[Opening Information provided section]

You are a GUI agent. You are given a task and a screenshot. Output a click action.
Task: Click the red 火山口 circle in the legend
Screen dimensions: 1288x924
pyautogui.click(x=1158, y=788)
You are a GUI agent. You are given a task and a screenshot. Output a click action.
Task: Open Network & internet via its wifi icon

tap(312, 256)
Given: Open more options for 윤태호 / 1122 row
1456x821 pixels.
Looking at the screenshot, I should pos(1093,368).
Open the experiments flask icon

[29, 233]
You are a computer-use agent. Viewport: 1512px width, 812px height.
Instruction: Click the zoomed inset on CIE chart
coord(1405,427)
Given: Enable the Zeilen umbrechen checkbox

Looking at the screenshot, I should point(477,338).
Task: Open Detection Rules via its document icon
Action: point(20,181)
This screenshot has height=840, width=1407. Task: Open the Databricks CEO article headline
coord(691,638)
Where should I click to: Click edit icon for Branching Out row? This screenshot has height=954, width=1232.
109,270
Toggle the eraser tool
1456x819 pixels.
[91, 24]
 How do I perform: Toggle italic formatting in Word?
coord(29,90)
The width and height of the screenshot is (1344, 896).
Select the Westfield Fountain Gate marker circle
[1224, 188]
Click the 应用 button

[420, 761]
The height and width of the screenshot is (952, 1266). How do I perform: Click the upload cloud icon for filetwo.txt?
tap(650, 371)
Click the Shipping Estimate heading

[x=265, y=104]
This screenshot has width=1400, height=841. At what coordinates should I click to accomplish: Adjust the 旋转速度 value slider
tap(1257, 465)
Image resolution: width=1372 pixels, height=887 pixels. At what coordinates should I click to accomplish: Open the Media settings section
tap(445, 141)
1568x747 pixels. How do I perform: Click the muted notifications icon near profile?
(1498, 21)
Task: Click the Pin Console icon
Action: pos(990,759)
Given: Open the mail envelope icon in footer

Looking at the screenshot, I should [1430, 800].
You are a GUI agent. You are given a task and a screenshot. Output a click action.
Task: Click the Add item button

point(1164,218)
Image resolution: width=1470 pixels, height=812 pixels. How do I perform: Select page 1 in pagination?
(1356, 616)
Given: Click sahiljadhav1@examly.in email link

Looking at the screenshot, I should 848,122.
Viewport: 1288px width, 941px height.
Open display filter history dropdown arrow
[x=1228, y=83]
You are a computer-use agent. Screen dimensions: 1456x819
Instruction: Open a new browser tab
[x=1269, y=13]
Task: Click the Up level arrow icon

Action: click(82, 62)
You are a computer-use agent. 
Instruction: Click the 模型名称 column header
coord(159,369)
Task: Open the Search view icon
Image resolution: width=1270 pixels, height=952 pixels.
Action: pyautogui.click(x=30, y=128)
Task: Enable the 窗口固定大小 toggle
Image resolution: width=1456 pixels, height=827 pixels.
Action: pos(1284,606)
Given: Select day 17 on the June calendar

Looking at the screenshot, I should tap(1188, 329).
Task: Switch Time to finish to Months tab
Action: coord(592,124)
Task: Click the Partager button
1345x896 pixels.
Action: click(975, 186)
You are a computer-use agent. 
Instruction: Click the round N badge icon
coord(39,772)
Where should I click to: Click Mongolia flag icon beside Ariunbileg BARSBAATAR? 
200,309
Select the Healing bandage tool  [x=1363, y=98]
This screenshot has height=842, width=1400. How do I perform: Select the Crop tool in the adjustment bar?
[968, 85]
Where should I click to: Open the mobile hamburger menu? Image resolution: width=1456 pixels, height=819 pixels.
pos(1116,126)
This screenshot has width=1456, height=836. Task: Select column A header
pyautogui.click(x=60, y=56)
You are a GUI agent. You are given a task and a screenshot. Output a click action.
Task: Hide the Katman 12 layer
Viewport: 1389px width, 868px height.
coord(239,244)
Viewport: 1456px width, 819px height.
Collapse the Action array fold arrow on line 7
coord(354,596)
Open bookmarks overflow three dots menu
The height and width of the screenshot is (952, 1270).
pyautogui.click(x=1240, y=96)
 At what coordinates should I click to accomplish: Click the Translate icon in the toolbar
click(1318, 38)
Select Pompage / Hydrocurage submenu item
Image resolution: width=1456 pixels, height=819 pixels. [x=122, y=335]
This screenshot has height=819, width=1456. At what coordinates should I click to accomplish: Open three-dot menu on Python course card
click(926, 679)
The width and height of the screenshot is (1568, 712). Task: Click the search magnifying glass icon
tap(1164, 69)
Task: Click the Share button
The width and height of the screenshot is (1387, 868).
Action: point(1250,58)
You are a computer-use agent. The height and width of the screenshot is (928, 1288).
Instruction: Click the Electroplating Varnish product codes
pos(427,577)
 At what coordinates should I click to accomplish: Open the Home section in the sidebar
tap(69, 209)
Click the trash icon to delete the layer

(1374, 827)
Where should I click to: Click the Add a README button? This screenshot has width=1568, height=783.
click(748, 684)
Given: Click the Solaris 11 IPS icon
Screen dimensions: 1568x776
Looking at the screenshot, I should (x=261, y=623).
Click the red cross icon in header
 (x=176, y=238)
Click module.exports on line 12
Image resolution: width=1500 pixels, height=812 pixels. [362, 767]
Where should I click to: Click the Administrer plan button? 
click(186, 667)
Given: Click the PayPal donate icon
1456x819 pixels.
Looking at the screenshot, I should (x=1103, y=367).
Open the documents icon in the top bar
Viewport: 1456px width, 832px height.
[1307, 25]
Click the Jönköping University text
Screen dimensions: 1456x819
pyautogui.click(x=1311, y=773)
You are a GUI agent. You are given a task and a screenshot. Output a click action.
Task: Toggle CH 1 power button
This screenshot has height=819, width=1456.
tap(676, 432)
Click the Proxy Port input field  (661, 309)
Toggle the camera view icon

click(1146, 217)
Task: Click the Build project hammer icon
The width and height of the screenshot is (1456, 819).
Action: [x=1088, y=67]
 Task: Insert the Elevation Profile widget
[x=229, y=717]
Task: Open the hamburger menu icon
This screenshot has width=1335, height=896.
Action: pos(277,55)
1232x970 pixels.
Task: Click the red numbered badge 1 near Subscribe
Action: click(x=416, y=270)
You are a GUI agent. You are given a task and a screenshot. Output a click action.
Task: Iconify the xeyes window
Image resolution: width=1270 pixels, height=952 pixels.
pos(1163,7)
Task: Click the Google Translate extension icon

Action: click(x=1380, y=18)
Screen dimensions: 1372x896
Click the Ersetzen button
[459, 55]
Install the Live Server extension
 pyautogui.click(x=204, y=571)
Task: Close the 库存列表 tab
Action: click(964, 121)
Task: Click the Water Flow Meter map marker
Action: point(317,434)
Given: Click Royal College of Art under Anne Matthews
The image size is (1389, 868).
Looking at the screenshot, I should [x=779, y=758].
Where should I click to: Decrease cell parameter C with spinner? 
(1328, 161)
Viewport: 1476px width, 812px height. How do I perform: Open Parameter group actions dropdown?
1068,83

[Closing Information provided section]

Return only what runs from the line containing "Click the red cross icon in header" to the last line of the records above, both ends included, exactly as written.

- **Written response**:
Click the red cross icon in header
 (x=176, y=238)
Click module.exports on line 12
Image resolution: width=1500 pixels, height=812 pixels. [362, 767]
Where should I click to: Click the Administrer plan button? 
click(186, 667)
Given: Click the PayPal donate icon
1456x819 pixels.
Looking at the screenshot, I should (x=1103, y=367).
Open the documents icon in the top bar
Viewport: 1456px width, 832px height.
[1307, 25]
Click the Jönköping University text
Screen dimensions: 1456x819
pyautogui.click(x=1311, y=773)
You are a GUI agent. You are given a task and a screenshot. Output a click action.
Task: Toggle CH 1 power button
This screenshot has height=819, width=1456.
tap(676, 432)
Click the Proxy Port input field  (661, 309)
Toggle the camera view icon

click(1146, 217)
Task: Click the Build project hammer icon
The width and height of the screenshot is (1456, 819).
Action: [x=1088, y=67]
 Task: Insert the Elevation Profile widget
[x=229, y=717]
Task: Open the hamburger menu icon
This screenshot has width=1335, height=896.
Action: pos(277,55)
1232x970 pixels.
Task: Click the red numbered badge 1 near Subscribe
Action: click(x=416, y=270)
You are a GUI agent. You are given a task and a screenshot. Output a click action.
Task: Iconify the xeyes window
Image resolution: width=1270 pixels, height=952 pixels.
pos(1163,7)
Task: Click the Google Translate extension icon

Action: click(x=1380, y=18)
Screen dimensions: 1372x896
Click the Ersetzen button
[459, 55]
Install the Live Server extension
 pyautogui.click(x=204, y=571)
Task: Close the 库存列表 tab
Action: click(964, 121)
Task: Click the Water Flow Meter map marker
Action: point(317,434)
Given: Click Royal College of Art under Anne Matthews
The image size is (1389, 868).
Looking at the screenshot, I should [x=779, y=758].
Where should I click to: Decrease cell parameter C with spinner? 
(1328, 161)
Viewport: 1476px width, 812px height. How do I perform: Open Parameter group actions dropdown?
1068,83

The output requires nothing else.